Mr Trump was accused of encouraging rioters to march to the Capitol after falsely claiming Joe Biden's victory over him in the election was "stolen".
Following Conservative MP Sir David's murder in his Essex constituency on Friday, MPs have been reflecting on the abuse they receive and the current tone of political debate.
Asked about derogatory language used by Boris Johnson before he became prime minister and Labour MP Angela Rayner's recent "Tory scum" comments, Sir Lindsay told Sky News' Kay Burley: "That type of language has no place, I think it's very disrespectful, it wouldn't be allowed in the chamber.
"We've got to think about the language we use, think about the motives.
"We saw what happened with Capitol Hill when you whip up a mob."
He said social media has "also got a role to play" in making politics less abusive but said we should "start with politicians".
"Let's have nicer language - that's important," he added.
"I want to chair a chamber that has political differences, what I don't want is the hate and the nastiness.
"When I got elected I wanted nicer politics, let's have more honesty in politics as well, let's start going forward.
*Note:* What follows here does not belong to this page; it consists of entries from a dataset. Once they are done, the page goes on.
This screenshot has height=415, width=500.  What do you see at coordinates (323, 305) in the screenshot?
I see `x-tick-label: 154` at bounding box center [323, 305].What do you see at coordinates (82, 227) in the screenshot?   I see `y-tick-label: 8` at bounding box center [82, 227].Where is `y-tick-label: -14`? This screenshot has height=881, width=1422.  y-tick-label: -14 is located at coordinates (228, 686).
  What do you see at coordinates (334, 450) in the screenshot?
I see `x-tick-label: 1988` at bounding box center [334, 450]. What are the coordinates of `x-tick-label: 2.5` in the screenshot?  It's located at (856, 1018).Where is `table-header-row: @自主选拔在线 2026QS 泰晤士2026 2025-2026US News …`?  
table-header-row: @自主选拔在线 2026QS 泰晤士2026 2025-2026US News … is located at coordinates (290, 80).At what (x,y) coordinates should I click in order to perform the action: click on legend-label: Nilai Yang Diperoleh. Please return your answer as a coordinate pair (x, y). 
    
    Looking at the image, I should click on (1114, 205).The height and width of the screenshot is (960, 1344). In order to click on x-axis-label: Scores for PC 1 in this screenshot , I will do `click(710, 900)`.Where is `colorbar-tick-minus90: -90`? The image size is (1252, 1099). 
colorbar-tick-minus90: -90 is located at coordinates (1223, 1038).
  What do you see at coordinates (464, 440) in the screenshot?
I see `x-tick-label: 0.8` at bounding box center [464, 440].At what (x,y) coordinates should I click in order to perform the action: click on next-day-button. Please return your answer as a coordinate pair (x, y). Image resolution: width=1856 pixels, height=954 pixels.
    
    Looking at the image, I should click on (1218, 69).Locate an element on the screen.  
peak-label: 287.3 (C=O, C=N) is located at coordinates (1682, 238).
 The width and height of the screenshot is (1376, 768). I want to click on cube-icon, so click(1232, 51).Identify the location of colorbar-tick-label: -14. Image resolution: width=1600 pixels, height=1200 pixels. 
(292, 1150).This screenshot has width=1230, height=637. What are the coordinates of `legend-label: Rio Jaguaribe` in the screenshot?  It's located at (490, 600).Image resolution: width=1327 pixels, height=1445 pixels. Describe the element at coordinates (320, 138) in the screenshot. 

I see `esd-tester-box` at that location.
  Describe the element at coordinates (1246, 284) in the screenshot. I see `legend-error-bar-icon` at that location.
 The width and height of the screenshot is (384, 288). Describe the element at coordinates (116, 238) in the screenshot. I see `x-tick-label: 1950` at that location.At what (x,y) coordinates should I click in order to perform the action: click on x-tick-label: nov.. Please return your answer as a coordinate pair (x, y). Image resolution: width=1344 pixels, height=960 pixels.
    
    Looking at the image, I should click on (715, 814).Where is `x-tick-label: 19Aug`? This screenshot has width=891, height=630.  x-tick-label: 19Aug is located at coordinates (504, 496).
"Let's have a new beginning today - today is a starting point where we can change the face of politics."
Sir Lindsay said Sir David was "such a nice guy... who lit a room up" and said he was just as passionate about helping people now as he was the day he became an MP 38 years ago.
The Speaker knew Sir David well and said he was in shock when he was told about his death on Friday.
A 25-year-old man, who Sky News understands is Ali Harbi Ali, was arrested at the scene on murder and terrorism charges.
Sky News understands he is the son of a former senior Somali government official.
A spokesman at the Somali Embassy in China has also confirmed the terror suspect is the nephew of Somalia's ambassador to China, Awale Kullane.
MPs will today say prayers for Sir David before a minute's silence is held and tributes to him are paid in the House of Commons.
His wife and five children were seen on Monday morning visiting the church where Sir David was killed, which now has dozens of flowers and messages of condolence outside.